Water at various levels of a reservoir often contains radically different concentrations of suspended sediment particularly during and after flood flows and if all waste-water could be withdrawn at those levels where the concentration is highest, a significant amount of sediment might be removed from the reservoir.
Because a submerged outlet draws water towards it from all directions, the vertical dimension of the opening should be small with respect to the thickness of the layer and the rate of withdrawal also should be low.

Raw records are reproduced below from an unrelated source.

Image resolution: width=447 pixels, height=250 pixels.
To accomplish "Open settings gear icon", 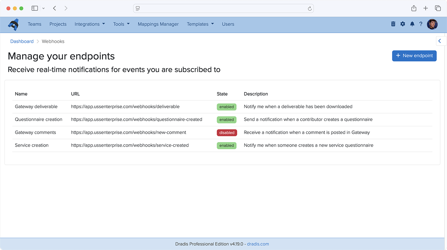I will pyautogui.click(x=403, y=24).
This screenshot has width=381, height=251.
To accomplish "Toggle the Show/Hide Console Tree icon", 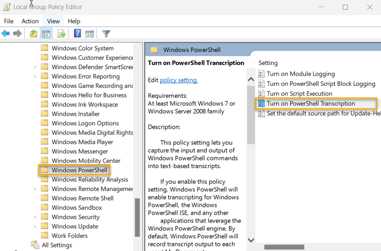I will coord(46,34).
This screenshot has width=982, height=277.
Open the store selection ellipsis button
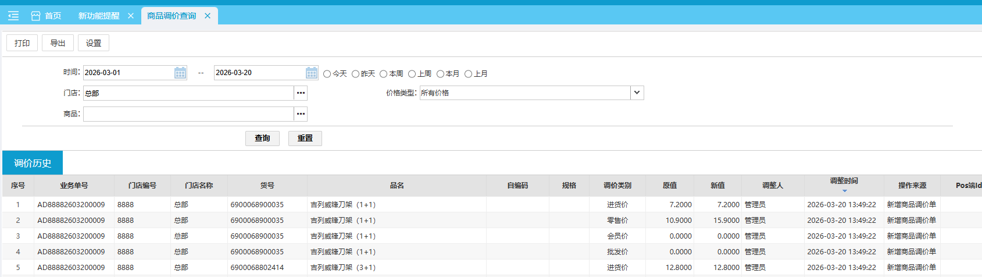(x=301, y=93)
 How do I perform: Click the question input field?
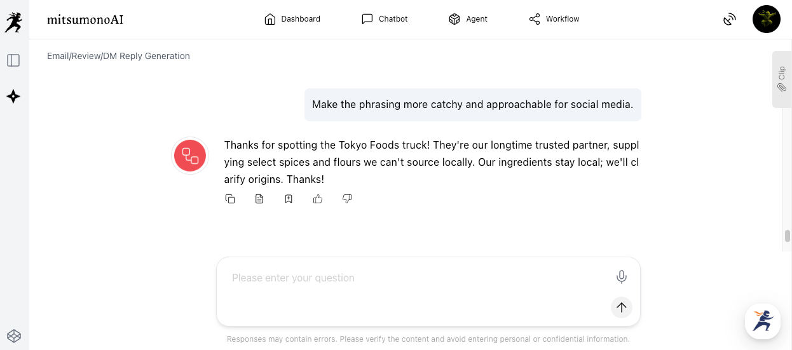pos(420,278)
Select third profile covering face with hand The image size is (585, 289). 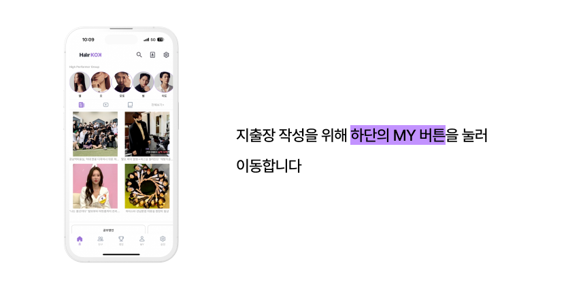[122, 82]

With a view to passing the density current by sluices that might be existed, it is necessary to trace the movement of density currents and observation stations (consisting of permanently anchored rafts from which measurements could be made of temperature and conductivity gradient from the surface of the lake to the bottom, besides collecting water samples at various depths) at least one just above the dam and two or more additional stations in the upstream (one in the inlet and one in the middle) should be located.

Waste-Water Release

Controlling the sedimentation by controlling waste-water release is obviously possible only when water can be or should be wasted. This method is applicable only when a reservoir is of such size that a small part of large flood flows will fill it.
In the design of the dam, sediment may be passed through or over it as an effective method of silt control by placing a series of outlets at various elevations. The percentage of total sediment load that might be ejected from the reservoir through proper gate control will differ greatly with different locations. It is probable that as much as 20 percent of the sediment inflow could be passed through many reservoirs by venting through outlets designed and con- trolled.

Scouring Sluicing

This method is somewhat similar to both the control of waste-water release and the draining and flushing methods.The distinction amongst them care the following:

The waste-water release method ejects sediment laden flood flows through deep spillway gates or large under sluices at the rate of discharge that prevents sedimentation.
Drainage and flushing method involves the slow release of stored water from the reservoir through small gates or valves making use of normal or low flow to entrain and carry the sediment, and
Scouring sluicing depends for its efficiency on either the scouring action exerted by the sudden rush of impounded water under a high head through under sluices or on the scouring action of high flood discharge coming into the reservoir.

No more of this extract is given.